# Task details:
For this exercise, copy each line of the records that contains the word "Post".

# Records supplied:

◆ ◆ ◆ ◆ ◆ ◆ ◆

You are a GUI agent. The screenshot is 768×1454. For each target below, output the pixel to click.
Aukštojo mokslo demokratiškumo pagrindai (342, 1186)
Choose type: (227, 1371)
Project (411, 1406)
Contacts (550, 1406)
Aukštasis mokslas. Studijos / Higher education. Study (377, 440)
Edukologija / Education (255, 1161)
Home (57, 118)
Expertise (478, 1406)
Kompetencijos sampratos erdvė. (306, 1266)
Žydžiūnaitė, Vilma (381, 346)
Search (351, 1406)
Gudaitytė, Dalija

◆ ◆ ◆ ◆ ◆ ◆ ◆

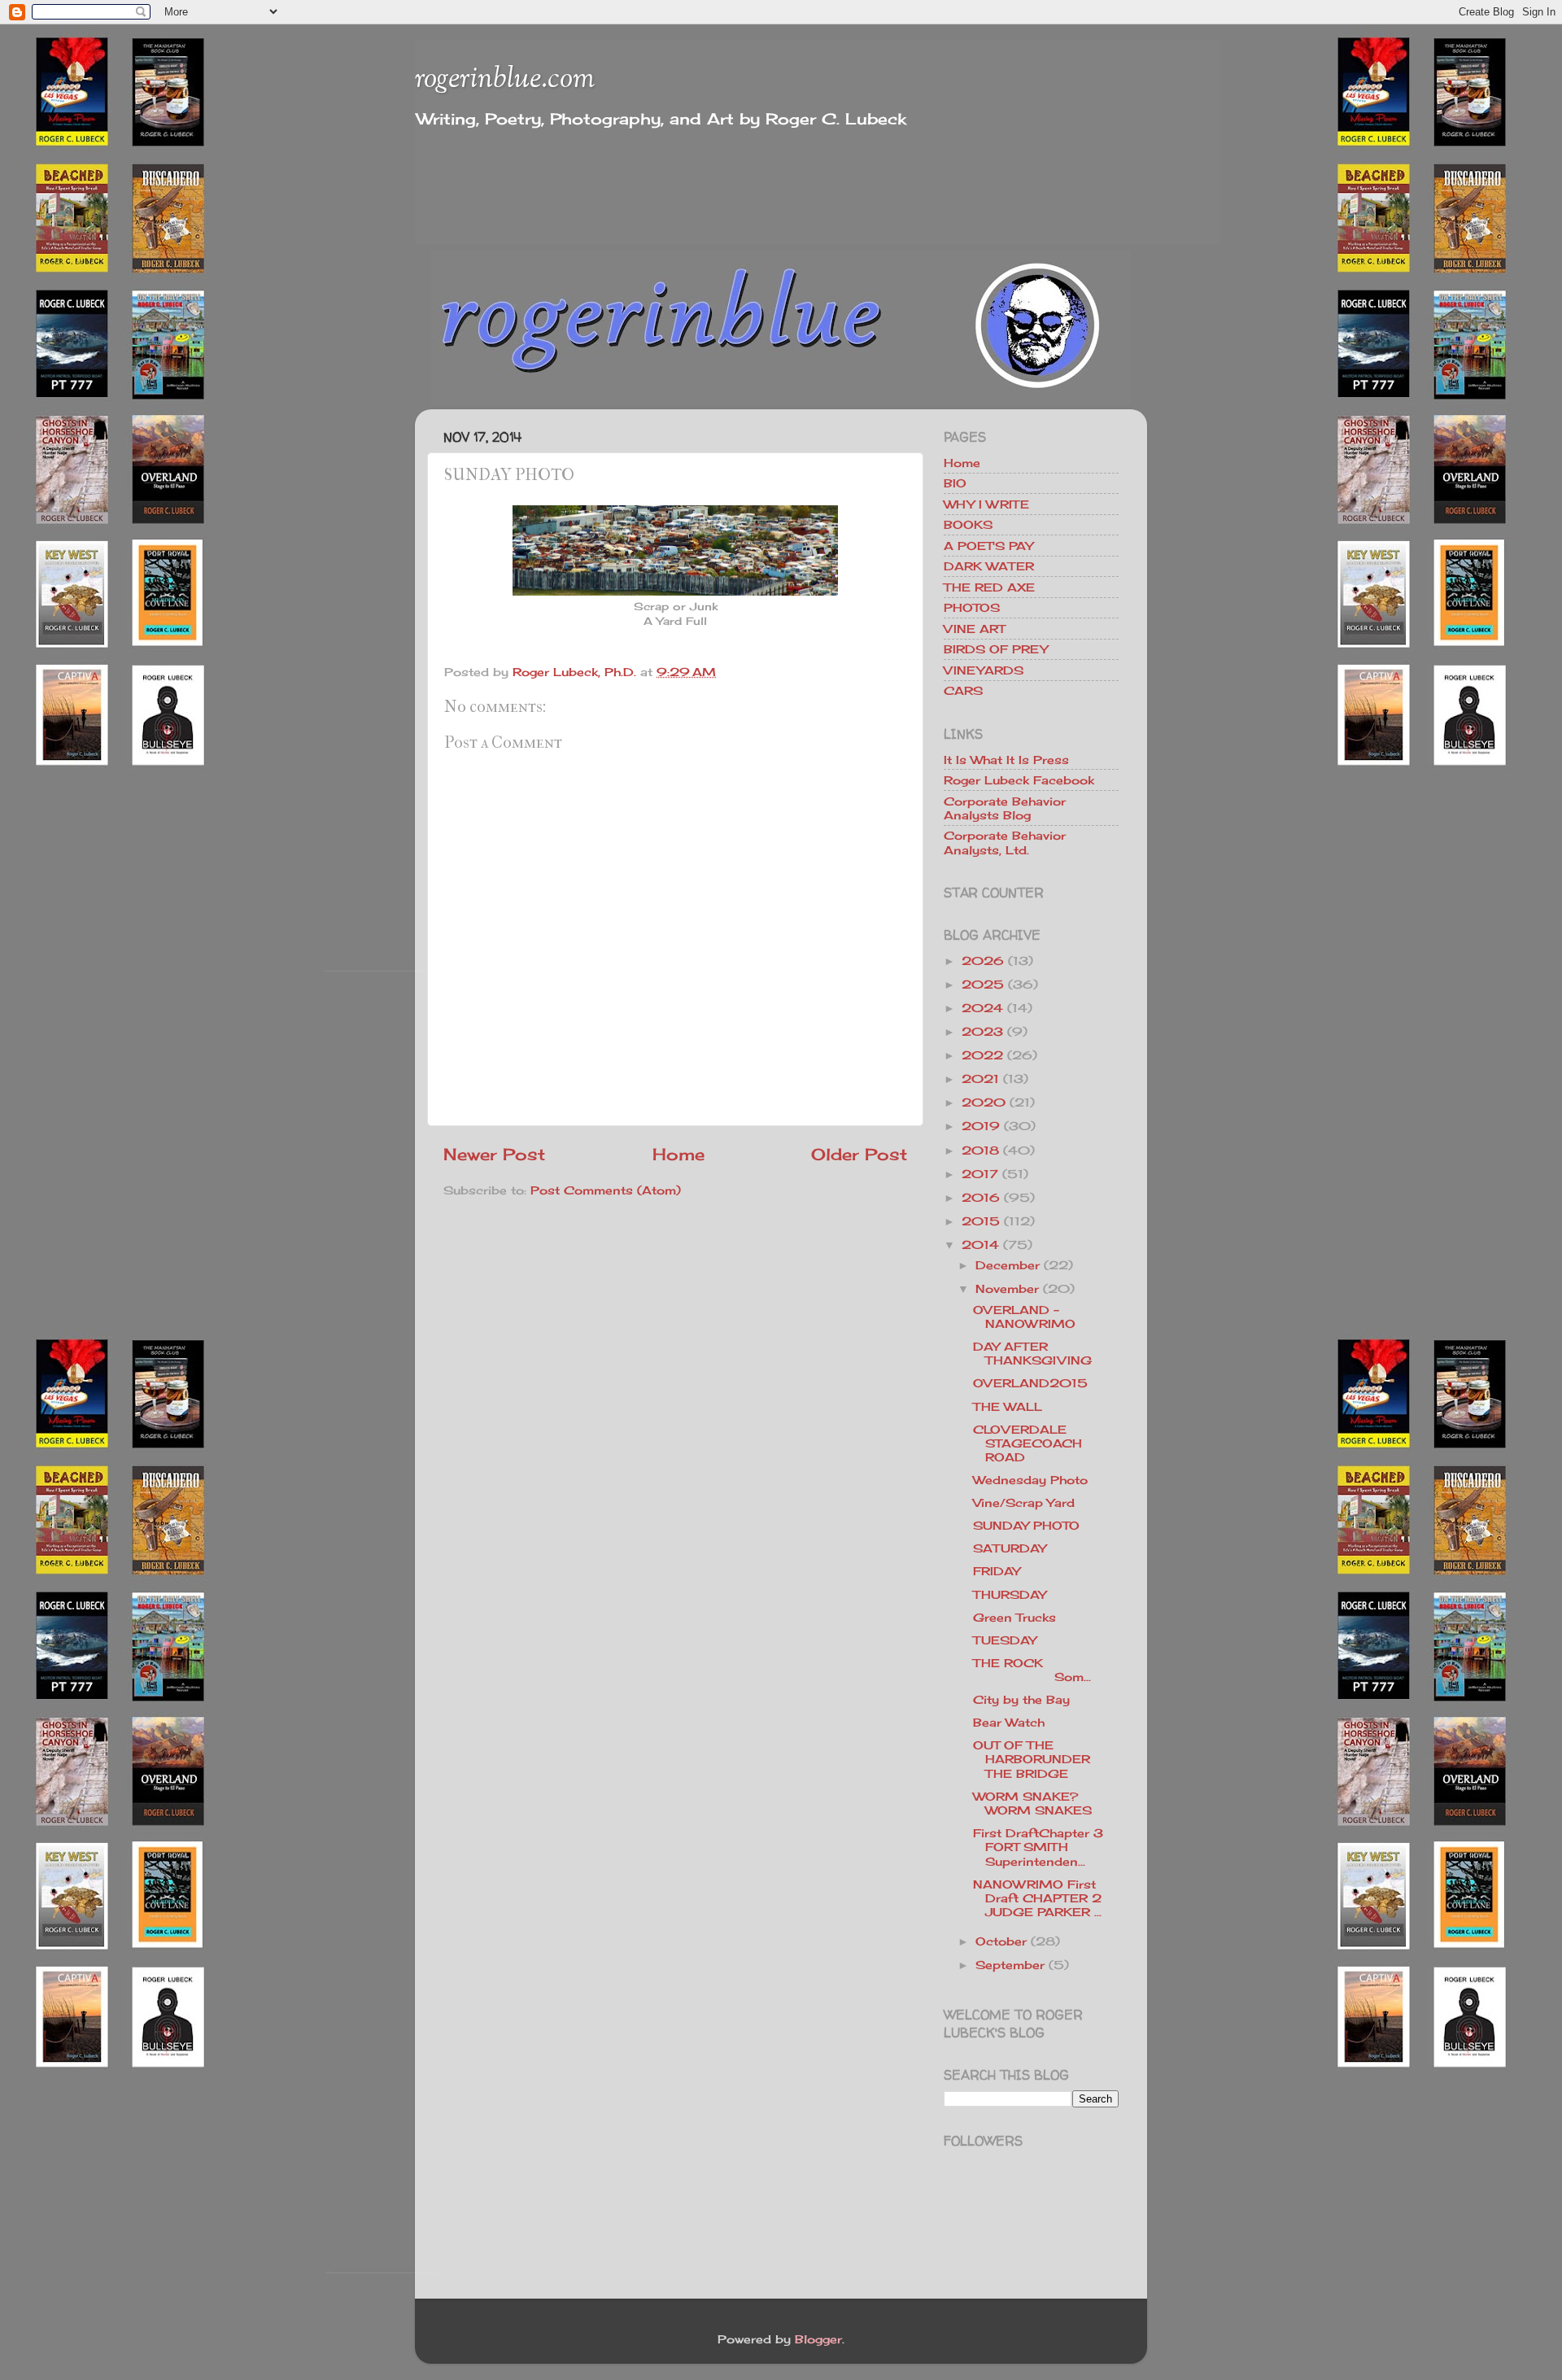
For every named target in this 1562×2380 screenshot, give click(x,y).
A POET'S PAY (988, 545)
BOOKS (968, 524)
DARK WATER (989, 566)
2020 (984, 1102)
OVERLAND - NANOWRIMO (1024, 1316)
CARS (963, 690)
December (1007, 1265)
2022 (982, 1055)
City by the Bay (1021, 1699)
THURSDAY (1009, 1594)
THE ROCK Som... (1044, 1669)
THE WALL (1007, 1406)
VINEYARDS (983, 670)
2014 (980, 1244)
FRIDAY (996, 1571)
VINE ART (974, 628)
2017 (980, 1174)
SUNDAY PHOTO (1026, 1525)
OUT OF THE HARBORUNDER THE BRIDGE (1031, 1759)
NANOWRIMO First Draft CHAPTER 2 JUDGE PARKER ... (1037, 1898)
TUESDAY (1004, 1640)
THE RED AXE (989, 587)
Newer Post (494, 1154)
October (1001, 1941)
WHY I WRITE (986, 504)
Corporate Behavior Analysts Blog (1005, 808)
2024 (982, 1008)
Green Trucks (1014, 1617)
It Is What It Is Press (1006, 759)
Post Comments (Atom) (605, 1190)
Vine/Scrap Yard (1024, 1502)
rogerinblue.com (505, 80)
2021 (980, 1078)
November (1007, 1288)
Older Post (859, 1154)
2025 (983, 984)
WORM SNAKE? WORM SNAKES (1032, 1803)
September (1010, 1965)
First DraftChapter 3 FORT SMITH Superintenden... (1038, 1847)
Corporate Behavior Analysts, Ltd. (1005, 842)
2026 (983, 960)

◆ ◆ ◆ ◆ ◆ ◆ ◆

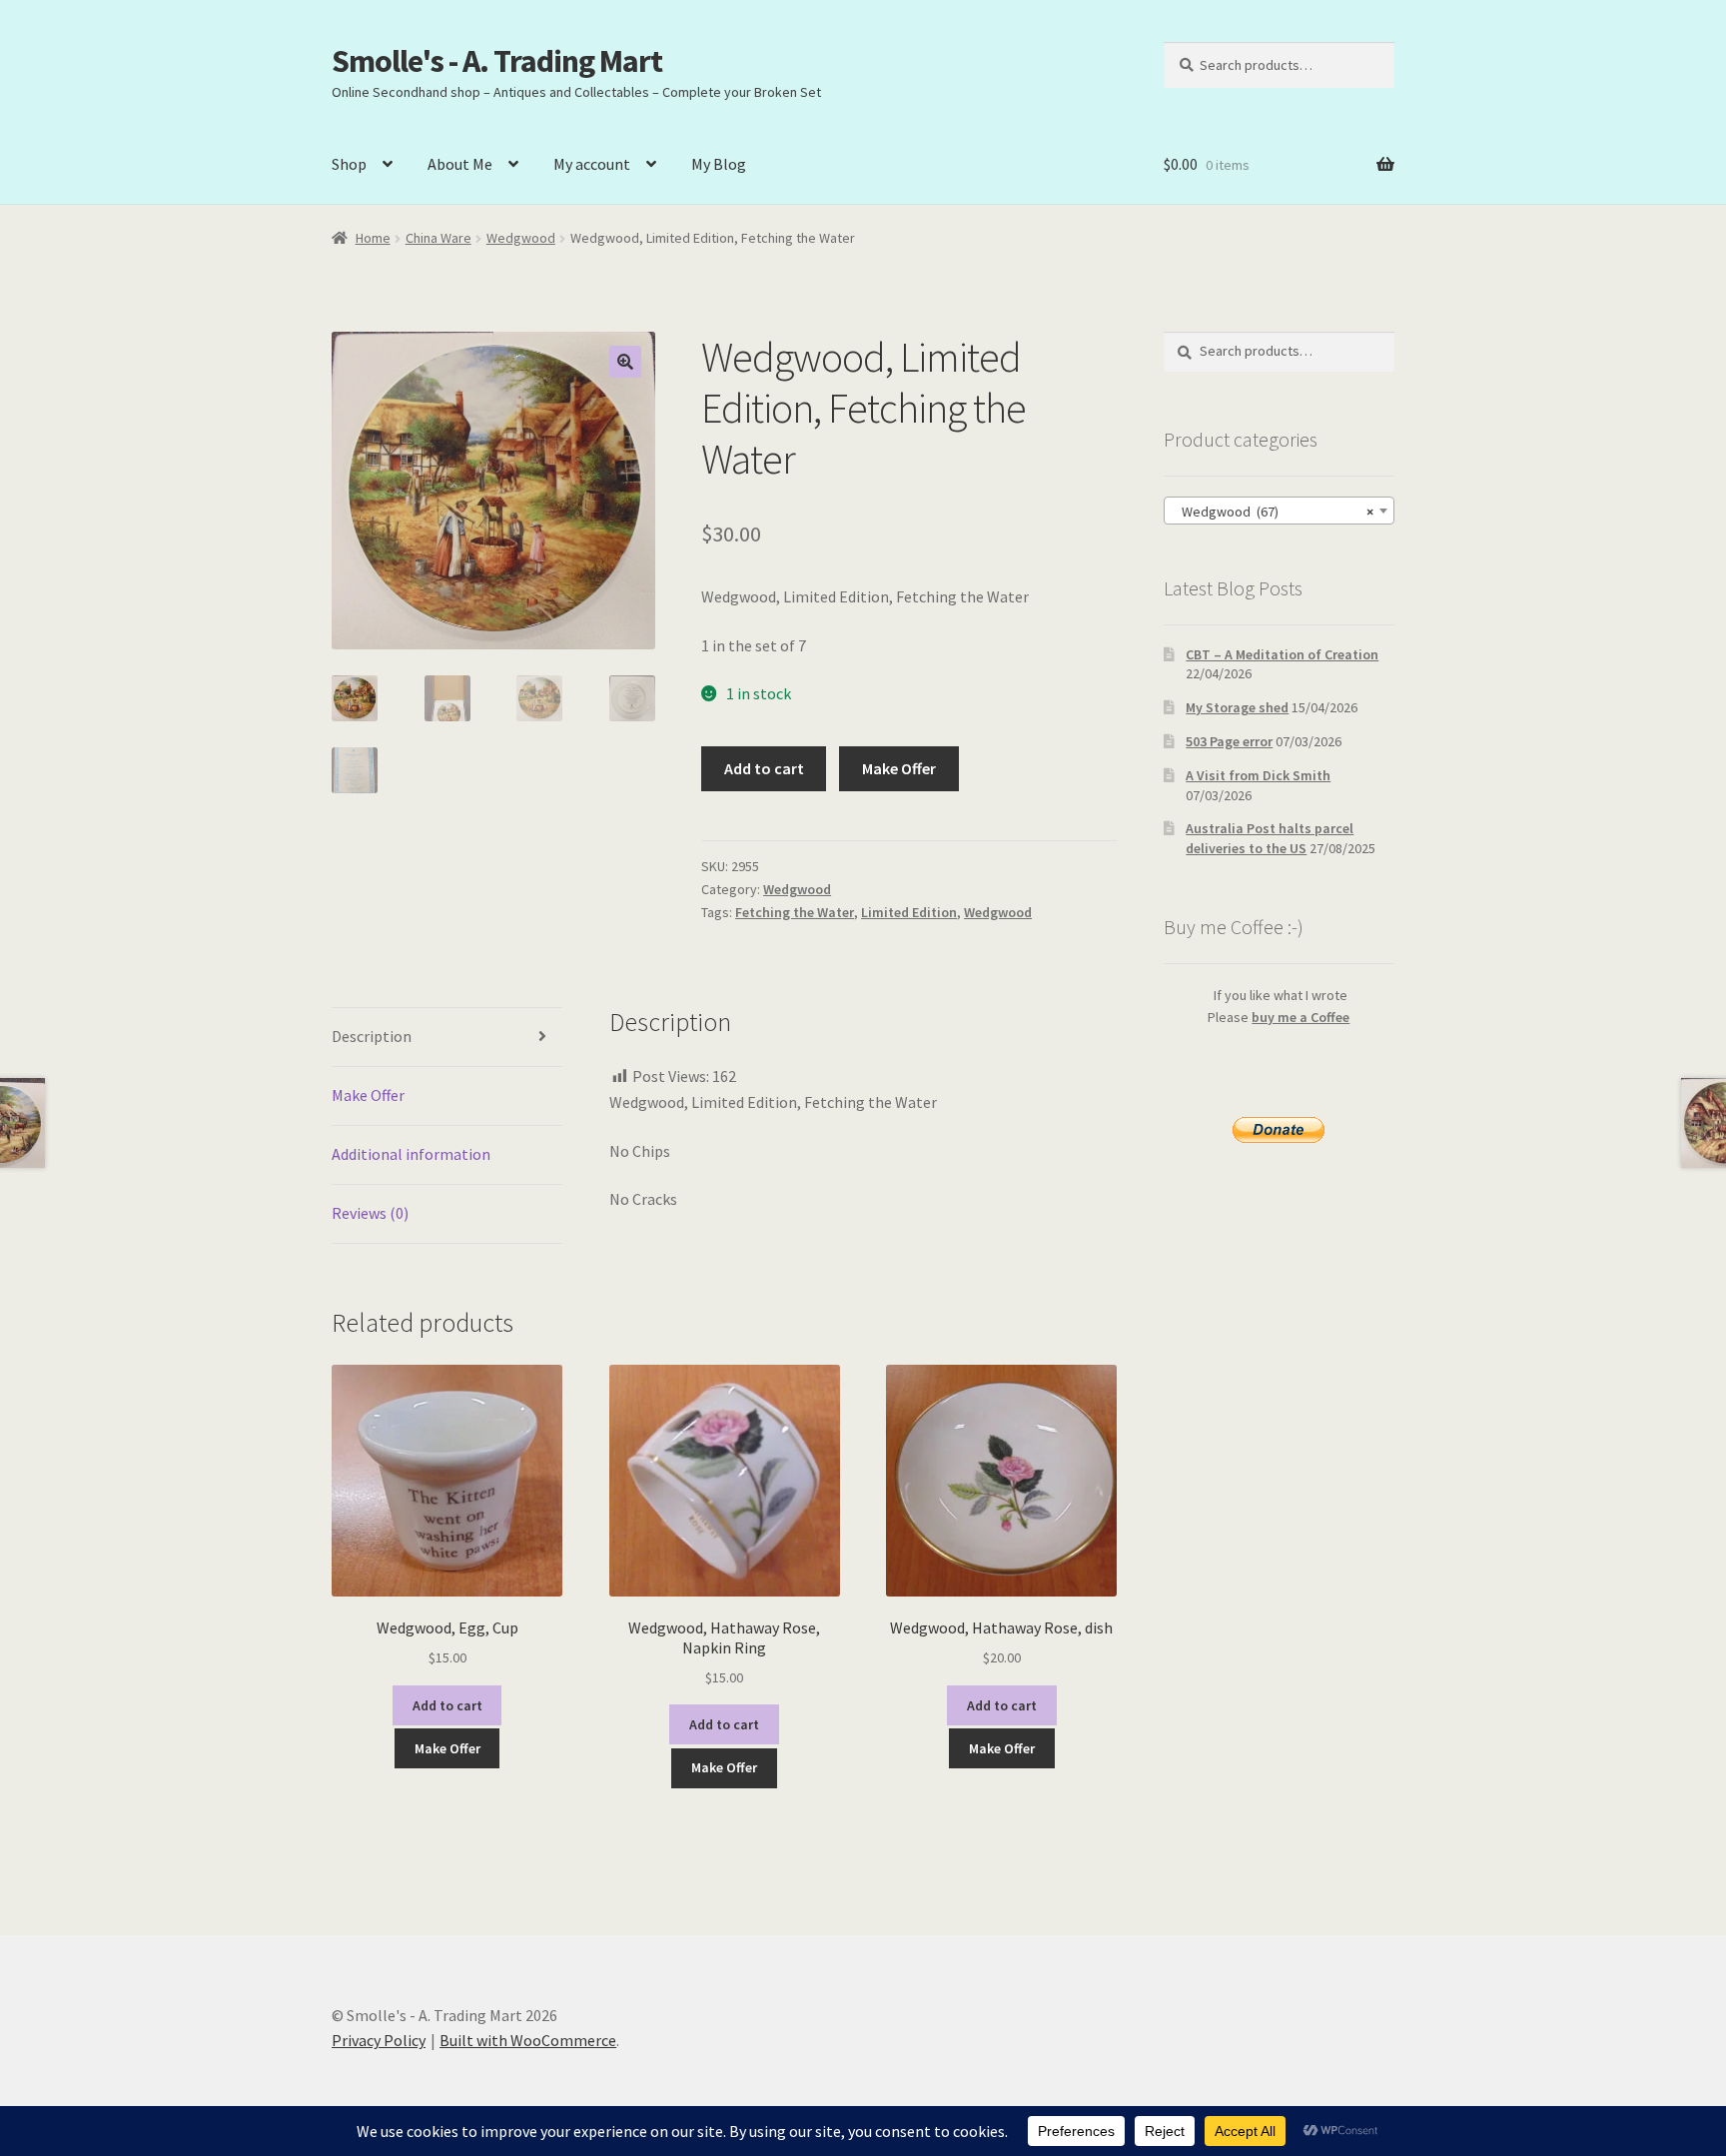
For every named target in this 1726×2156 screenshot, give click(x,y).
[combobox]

◆ ◆ ◆ ◆ ◆ ◆ ◆

# Written answer:
Newer Post (494, 1154)
Post Comments (Atom) (605, 1190)
Older Post (859, 1154)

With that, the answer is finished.